More renters left London over the past year than any other time since 2007, says lettings network

Updated

Record numbers of rental sector tenants have left London over the past year, according to projections from a major lettings network.

Over the last 12 months nearly 65,000 tenants are estimated to have left London, Countrywide said - the highest number doing this since its records started in 2007.

The figure is an estimate for the sector as a whole, based on the movements of Countrywide's tenants.

More than three-quarters (78%) left to rent another home outside the capital with the remaining 22% leaving to buy a home.

Countrywide said this is a major shift compared with a decade ago, when 51% of tenants moving out of the capital did so to buy a home.

The average monthly rent in September in London was £1,712, according to Countrywide's figures.

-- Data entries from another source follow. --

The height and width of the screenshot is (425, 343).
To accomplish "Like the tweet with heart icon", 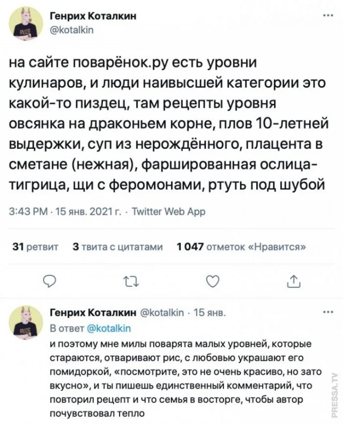I will pyautogui.click(x=213, y=280).
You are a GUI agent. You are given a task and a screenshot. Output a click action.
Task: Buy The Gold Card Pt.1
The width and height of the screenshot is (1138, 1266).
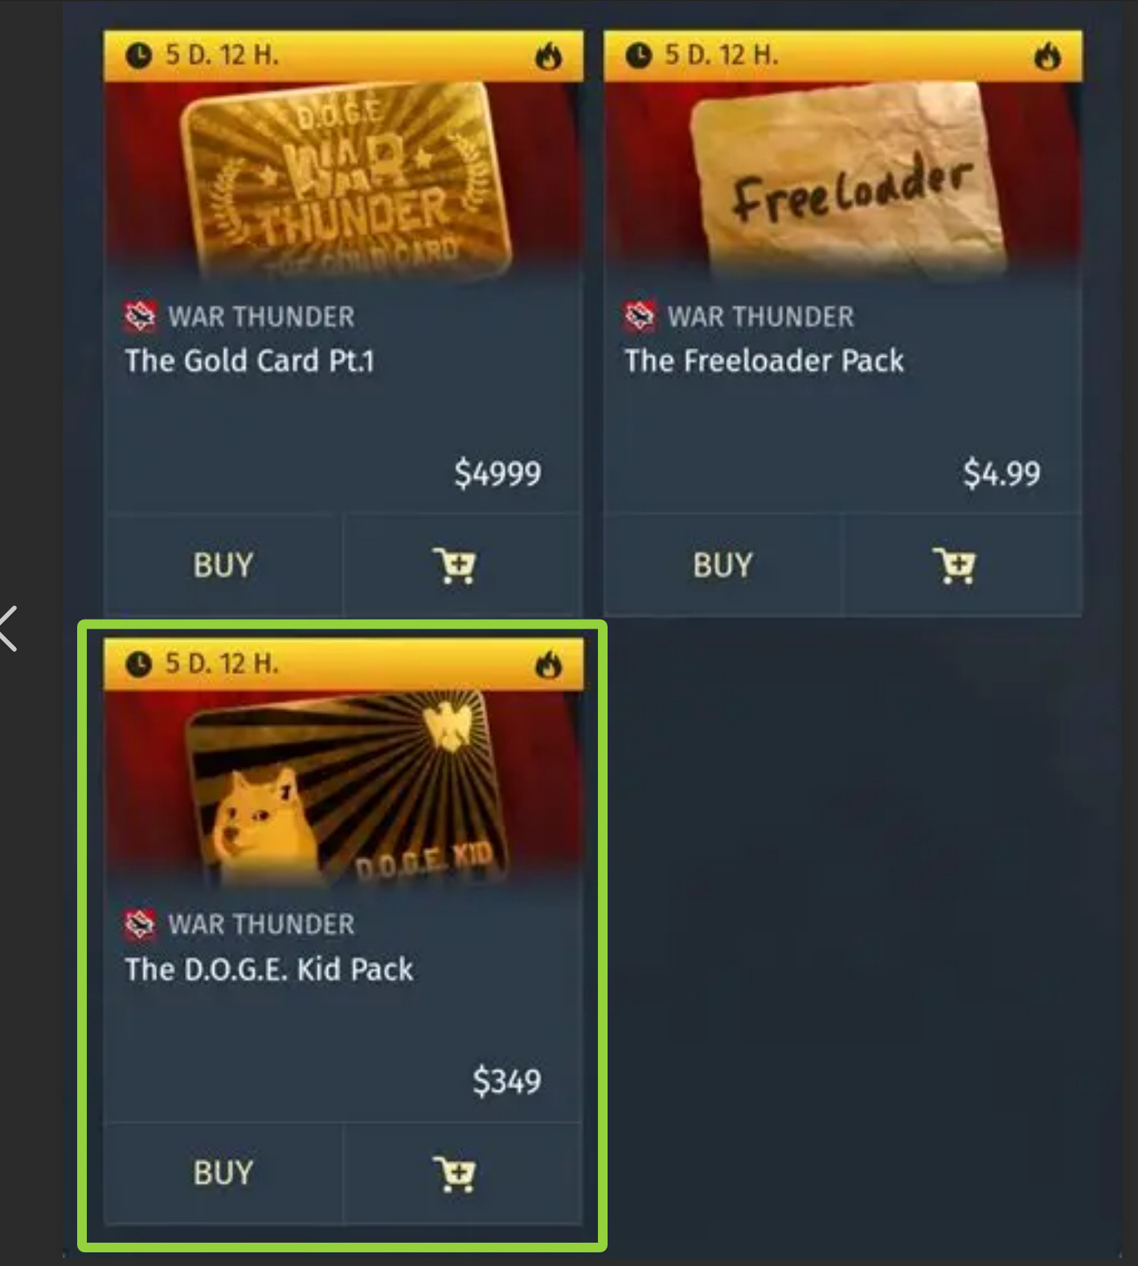[x=223, y=565]
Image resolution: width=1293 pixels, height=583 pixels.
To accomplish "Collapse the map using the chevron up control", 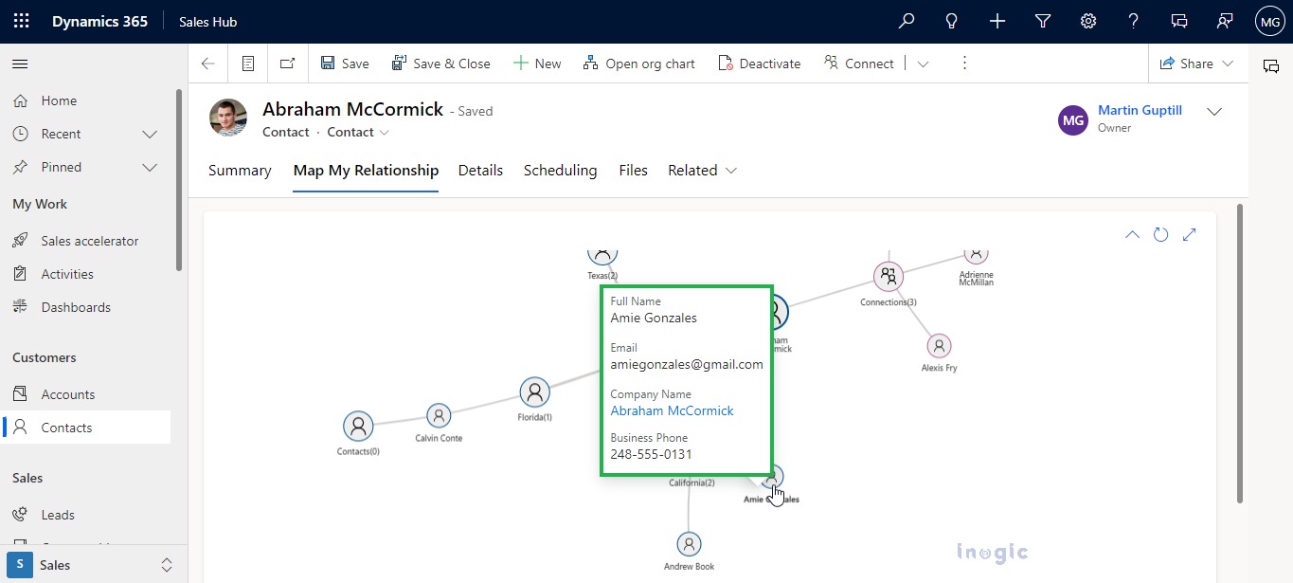I will coord(1132,233).
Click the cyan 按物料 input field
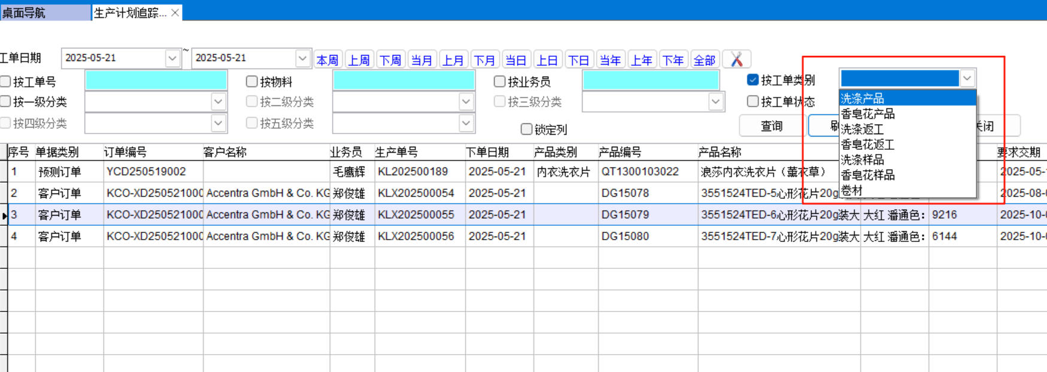The width and height of the screenshot is (1047, 372). point(403,80)
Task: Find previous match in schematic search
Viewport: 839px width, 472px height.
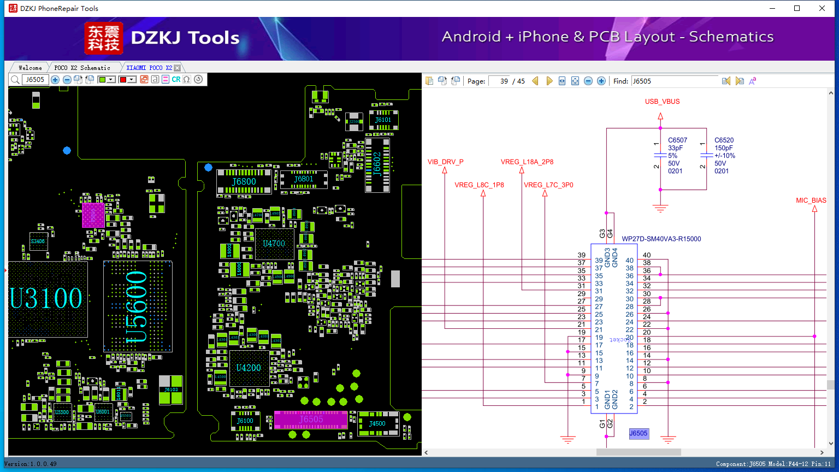Action: [x=726, y=81]
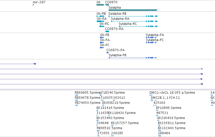Select the Sytalpha-RB transcript line
The image size is (215, 137).
coord(133,16)
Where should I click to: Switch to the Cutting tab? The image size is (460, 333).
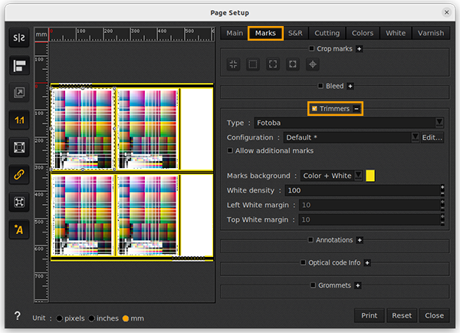pos(327,33)
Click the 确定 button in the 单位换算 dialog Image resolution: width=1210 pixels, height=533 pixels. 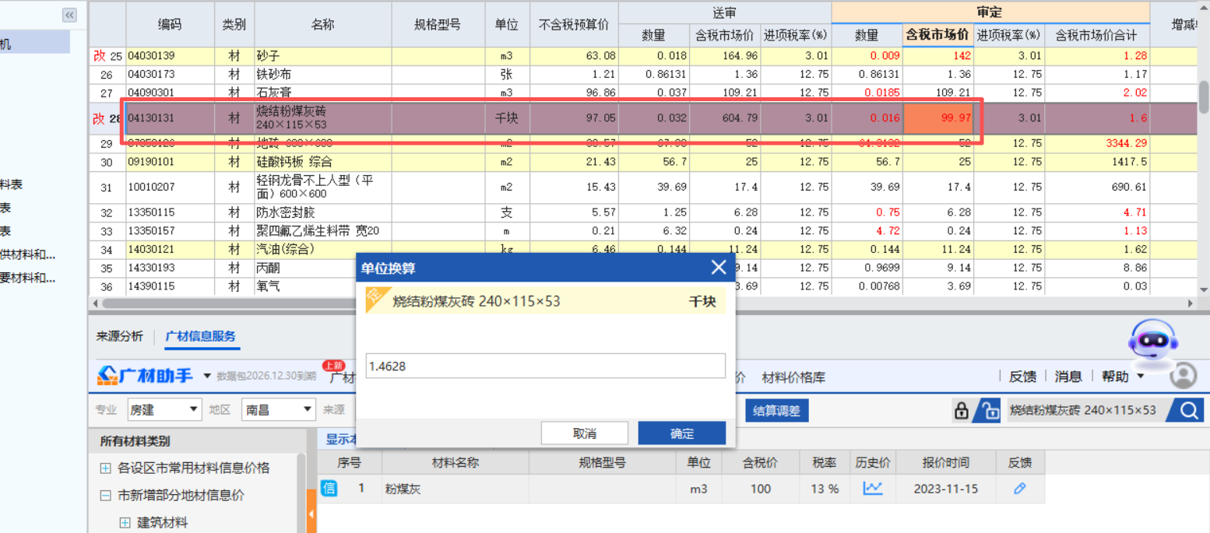coord(681,433)
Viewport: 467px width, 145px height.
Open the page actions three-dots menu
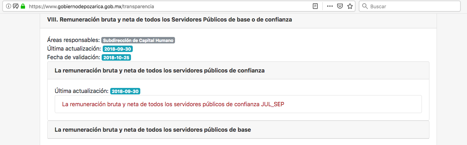click(330, 6)
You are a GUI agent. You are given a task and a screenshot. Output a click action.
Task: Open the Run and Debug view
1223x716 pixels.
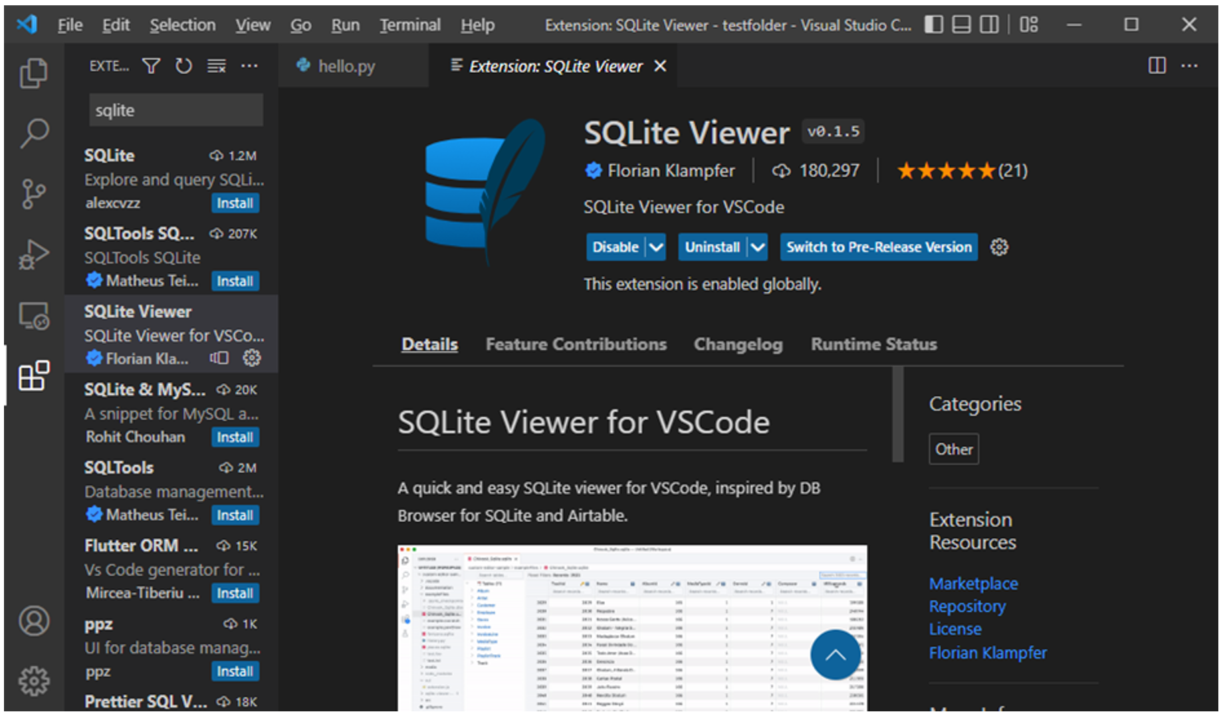pos(33,255)

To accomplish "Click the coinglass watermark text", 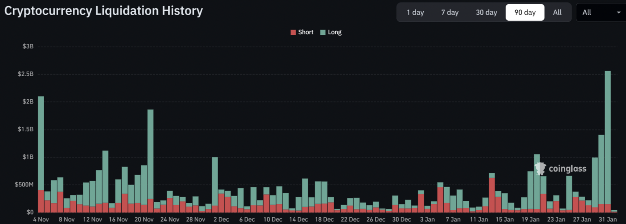I will click(567, 169).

The average tenant leaving the capital moves 89 miles away, with growing numbers going to the Midlands and Northern England, according to Countrywide.

This year, 48% of tenants leaving London to rent somewhere else headed North, compared with 31% in 2007, the lettings network said.

But towns nearby the capital are also popular - with Slough being a particular hotspot for those moving out of London, Countrywide said.

Johnny Morris, research director at Countrywide, said: "For people in their 30s leaving London is something of a rite of passage.

"But as the number of those renting has grown the move out of London is increasingly likely to be in the rental market.

"A decade ago most tenants moving out of the capital did so to buy. But since 2007 leaving London to carry on renting somewhere else has become more typical."

Countrywide's index is based on 90,000 homes it lets and manages each year.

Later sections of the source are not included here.